Mais ce reste est inépuisable. Rien n’est banal si on sait bien voir les choses, jeter sur elles un regard charitable, et ainsi les arracher au néant.
Ainsi la lumière et la chaleur d’une lampe, avec un jeu de clair-obscur et de reflets, qui s’y intéresserait sauf un oisif rêveur ? Mais ce rêve je crois en vaut bien d’autres, qui peuvent mener à l’abîme ceux qui s’y donnent. Au moins celui-ci prodigue-t-il une protection sans vertige ni déséquilibre.

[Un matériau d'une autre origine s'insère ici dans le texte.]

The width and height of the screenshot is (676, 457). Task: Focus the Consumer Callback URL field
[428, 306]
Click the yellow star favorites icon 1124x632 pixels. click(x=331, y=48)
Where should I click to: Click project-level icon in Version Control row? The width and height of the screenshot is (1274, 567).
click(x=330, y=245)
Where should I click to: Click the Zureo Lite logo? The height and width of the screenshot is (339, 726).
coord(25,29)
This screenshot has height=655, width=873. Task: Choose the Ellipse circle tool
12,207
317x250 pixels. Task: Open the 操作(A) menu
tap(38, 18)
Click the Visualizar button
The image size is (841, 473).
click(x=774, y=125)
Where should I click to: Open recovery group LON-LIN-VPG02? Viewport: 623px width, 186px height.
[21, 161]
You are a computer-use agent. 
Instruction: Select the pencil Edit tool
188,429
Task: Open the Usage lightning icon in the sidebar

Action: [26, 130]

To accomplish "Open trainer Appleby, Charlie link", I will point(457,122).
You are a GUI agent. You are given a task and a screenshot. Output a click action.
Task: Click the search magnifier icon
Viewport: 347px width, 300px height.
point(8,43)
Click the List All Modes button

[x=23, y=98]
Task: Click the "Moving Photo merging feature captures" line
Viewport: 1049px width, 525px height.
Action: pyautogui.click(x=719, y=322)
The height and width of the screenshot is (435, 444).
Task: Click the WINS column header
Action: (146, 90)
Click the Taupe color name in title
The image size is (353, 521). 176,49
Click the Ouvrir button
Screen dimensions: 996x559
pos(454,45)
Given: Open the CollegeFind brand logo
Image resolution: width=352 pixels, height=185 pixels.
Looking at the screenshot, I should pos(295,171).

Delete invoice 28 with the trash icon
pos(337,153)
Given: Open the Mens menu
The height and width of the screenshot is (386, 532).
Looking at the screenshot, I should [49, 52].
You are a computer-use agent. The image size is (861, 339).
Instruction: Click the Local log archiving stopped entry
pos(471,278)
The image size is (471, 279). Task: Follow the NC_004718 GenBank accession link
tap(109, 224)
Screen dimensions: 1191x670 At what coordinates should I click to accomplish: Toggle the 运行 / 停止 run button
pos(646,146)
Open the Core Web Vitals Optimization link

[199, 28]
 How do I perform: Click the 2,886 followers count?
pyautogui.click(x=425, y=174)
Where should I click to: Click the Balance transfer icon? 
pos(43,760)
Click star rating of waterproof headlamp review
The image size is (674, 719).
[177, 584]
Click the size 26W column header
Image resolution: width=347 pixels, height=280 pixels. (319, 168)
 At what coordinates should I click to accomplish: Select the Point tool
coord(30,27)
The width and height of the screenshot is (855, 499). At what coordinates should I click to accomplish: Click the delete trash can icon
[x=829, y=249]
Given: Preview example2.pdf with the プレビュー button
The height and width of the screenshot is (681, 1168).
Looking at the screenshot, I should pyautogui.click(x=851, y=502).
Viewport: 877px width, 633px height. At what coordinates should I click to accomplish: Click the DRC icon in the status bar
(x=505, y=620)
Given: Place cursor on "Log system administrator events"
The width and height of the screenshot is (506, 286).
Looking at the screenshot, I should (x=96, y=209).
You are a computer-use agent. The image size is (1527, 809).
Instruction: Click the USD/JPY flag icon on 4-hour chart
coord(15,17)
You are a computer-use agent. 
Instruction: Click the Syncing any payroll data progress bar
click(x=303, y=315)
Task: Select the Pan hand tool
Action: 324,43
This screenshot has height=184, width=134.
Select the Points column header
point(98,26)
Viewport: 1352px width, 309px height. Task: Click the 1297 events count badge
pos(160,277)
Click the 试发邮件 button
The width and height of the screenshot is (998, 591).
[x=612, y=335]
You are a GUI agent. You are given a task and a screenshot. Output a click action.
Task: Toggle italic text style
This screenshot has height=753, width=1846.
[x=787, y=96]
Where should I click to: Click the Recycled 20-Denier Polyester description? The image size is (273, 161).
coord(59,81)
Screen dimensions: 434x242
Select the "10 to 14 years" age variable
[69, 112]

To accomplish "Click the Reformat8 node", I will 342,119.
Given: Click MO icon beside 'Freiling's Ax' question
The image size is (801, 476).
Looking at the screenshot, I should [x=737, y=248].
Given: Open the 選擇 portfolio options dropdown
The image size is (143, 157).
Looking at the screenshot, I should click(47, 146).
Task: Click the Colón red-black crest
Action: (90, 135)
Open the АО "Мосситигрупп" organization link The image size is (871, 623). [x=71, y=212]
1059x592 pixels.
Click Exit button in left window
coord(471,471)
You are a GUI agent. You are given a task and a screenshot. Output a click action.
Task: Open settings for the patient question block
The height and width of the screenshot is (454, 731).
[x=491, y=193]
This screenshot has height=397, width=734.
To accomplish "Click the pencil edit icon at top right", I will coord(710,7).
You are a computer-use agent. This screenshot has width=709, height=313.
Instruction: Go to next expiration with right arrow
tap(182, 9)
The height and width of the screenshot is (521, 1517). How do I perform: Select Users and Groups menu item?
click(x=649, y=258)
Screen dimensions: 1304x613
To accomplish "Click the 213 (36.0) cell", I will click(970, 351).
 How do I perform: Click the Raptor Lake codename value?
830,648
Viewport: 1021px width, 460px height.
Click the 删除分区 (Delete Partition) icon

Notre expression de nature morte est désobligeante. L’anglais en a une bien meilleure : still life – vie silencieuse. Effectivement les objets inanimés ont vraiment une âme. Avec eux nous sommes en symbiose et en osmose. La lampe tutélaire et vivante veille sur nous, comme même le dit le langage : une veilleuse. C’est une présence attentive. Songeons à l’enfant qui naturellement animait toutes choses : de cet animisme primordial nous sommes les héritiers.
Quand s’éteint autour de nous la vie furieuse, alors peut s’éveiller la vie silencieuse. On ne peut pas toujours lutter, poursuivre des projets dont le résultat déçoit, des buts dont l’obtention montre qu’ils étaient totalement chimériques. Il faut savoir s’arrêter – anangkè stènai.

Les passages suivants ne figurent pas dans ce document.